24 KiB
Ralph Method: Step-by-Step Implementation Guide
From Idea to Deployed App Using 100% Vibe Coding
This guide walks you through the exact steps to go from "I have an app idea" to "Claude Code built it for me overnight."
Overview: The 7 Stages
| Stage | What You Do | Output |
|---|---|---|
| 1 | Dump your idea | Raw idea document |
| 2 | Expand into full spec | Structured requirements |
| 3 | Convert to machine PRD | PROMPT.md + prd.json |
| 4 | Set up project scaffold | Ready-to-run directory |
| 5 | Execute Phase 1 (Foundation) | Working skeleton |
| 6 | Execute remaining phases | Complete application |
| 7 | Review and polish | Production-ready code |
Total human effort: 1-3 hours of prompting and setup Total Ralph effort: Hours to days of autonomous coding
Stage 1: Idea Dump (15-30 minutes)
Step 1.1: Brain Dump
Open any text editor or chat with Claude/ChatGPT. Write everything in your head about the app. Don't organize, just dump.
Prompt to use:
I have an app idea. I'm going to brain dump everything about it.
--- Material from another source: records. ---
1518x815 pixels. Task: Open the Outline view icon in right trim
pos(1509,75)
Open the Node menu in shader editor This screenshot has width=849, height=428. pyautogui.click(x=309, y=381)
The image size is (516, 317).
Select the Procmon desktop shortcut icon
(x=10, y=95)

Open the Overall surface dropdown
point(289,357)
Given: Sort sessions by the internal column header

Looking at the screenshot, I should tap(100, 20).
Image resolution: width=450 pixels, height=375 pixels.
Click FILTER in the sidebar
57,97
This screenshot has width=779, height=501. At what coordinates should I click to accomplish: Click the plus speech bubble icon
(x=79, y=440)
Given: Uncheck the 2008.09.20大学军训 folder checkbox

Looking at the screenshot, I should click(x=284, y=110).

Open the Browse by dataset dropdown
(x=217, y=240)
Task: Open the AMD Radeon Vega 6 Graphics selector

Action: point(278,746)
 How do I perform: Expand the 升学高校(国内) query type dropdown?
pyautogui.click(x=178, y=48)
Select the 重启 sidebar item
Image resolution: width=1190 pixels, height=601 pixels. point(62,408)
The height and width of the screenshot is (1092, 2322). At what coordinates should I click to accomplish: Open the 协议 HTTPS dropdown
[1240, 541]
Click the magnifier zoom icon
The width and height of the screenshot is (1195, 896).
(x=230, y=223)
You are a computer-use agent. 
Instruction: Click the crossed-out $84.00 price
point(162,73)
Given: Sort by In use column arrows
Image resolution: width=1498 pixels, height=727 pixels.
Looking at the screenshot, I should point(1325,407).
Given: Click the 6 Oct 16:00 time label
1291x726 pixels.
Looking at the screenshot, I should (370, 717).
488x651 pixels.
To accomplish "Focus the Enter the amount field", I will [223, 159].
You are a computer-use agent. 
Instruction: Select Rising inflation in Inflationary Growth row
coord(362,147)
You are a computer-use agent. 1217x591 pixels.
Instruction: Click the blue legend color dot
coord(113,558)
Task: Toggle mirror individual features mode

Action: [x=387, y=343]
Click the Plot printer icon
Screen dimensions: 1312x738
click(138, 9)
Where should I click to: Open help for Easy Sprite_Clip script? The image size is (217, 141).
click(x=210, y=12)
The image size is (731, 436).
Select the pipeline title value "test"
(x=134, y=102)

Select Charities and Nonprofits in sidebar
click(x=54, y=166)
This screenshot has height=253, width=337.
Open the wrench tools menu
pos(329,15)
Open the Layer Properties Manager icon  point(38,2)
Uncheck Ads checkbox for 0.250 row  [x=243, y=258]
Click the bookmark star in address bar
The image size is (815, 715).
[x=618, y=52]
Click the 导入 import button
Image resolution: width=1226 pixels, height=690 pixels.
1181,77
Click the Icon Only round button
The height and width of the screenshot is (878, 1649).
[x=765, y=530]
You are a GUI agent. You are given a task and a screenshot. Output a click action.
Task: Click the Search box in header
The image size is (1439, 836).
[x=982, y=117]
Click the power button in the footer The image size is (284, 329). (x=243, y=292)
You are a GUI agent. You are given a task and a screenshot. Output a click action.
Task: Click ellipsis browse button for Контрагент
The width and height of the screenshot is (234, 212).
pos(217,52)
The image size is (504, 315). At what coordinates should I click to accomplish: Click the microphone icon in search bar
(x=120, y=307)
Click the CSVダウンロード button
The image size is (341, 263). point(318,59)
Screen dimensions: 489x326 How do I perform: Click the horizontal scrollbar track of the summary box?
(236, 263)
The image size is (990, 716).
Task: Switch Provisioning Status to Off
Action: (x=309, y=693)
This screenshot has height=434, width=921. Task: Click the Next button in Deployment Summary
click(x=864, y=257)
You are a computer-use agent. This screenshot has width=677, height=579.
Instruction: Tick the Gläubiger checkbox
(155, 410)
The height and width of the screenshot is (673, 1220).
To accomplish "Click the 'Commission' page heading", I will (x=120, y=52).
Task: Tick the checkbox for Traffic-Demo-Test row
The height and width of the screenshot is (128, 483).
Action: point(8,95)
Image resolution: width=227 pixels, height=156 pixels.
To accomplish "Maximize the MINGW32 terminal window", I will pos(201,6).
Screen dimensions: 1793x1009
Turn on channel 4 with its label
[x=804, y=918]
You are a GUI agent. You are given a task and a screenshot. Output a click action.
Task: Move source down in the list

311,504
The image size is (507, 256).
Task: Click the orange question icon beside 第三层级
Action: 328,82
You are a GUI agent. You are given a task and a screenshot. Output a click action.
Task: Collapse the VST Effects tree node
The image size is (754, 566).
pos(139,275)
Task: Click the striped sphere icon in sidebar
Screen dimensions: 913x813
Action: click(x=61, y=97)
Don't respond until I say "DONE". Just acknowledge each message.
[Then type everything: features, users, problems it solves, tech preferences,
things you've seen in other apps you like, random thoughts, everything]
DONE
Step 1.2: Initial Structuring
After your dump, use this prompt:
Now organize what I described into these categories:
1. PROBLEM: What problem does this solve? Who has this problem?
2. SOLUTION: What is the app and how does it solve the problem?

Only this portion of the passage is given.